On judgement

Crosshatching

It is appalling how people can be so sure about their beliefs, holding on to them with the zeal of a fanatic. In most cases, these people based their decisions purely on emotion as when their self-interest is being threatened. They refuse to investigate or listen to dissenting opinion and tend to take things personally.

Sometimes they are so blinded by their fanaticism that they fail to realize that they are not being fair. “There is no such thing as neutrality,” is the usual convenient excuse. Judgement, they think, is relative.

But how do we really arrive at a good judgement? My philosophy teacher once said that to be able to judge, we need first to be fully informed of the contending arguments. We then try to evaluate and criticize these arguments and make decisions purely based on merit.

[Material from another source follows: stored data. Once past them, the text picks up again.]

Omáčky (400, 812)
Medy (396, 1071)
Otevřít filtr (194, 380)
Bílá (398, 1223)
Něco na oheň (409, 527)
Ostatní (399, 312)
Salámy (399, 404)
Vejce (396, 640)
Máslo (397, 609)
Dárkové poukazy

Knowledge thus precedes judgment. We cannot make fair decisions when we lack knowledge of the opposing side. We should try to see things from their perspective. We need to question every assumptions, even our own.

For Plato, knowledge is achieved through a long series of questioning in the form of a dialogue or “dialectic”. In the exchange of question and answer, a proposition or assumption undergoes the test of logic until a conclusion is reached where no question could further be asked.

A truth has become self-evident, a proof beyond reasonable doubt is achieved. Indeed the classical dialectic, modelled after the method of dialogue between Socrates and his students, has found its way to the modern courtroom cross-examination.

And yet, there is still the question of subjectivity. How can we assure ourselves that the way our intellect selects the facts is not actually influenced by emotion or factors that are irrational or may have nothing to do with the case at hand?

The Enlightenment thinker Immanuel Kant calls these irrelevant factors that may have value to us as “interests” and proposes that we detach or remove them from the process of judgment. Obviously, the most powerful interest is our own interest or subjectivity.

But Kant challenges us to go beyond such self-interest if it goes against a universally mandated duty. Judgement for Kant is thus an act of “disinterestedness”. We should be able to acknowledge and act according to a universal truth even if it goes against our own interest. That is the ultimate test of judgement.

It looks like a good formula of judgement, something that nations, regardless of culture, can adhere to. Indeed, the Kantian model became the basis for the rule of law, without which modern democracy would simply deteriorate into anarchy.

Still, one cannot simply dismiss subjectivity. After all, we have all been raised under different circumstances and these peculiarities shape our values in ways that we may not even be fully aware of. We now know, for instance, that the unconscious is actually responsible for most of our personality than what the intellect could only achieve in our waking state.

Then there is the power of culture as a product of a collective unconscious. Indeed, assumptions of a common nature, upon which universal moral principles are derived, is challenged by culture, which is diverse and relative.

All these factors figure in the way we judge. The phenomenologist thinkers believe that we cannot discount them if we want to fully understand not only the thing being judged but the very way that we judge. We thus need to subject to criticism the very act of judgement itself both the objective and subjective part.

We need to retrieve those “interests” which we discarded as we tried to be disinterested and take a second look at them to understand our own attachments to them.

We thus need to step back from that first act and see ourselves undergoing that internal debate between subjectivity and objectivity, interest and disinterest.

We then acquire that third perspective, that of ourselves being caught in that dilemma. And with that self-awareness we arrive at an even better judgment.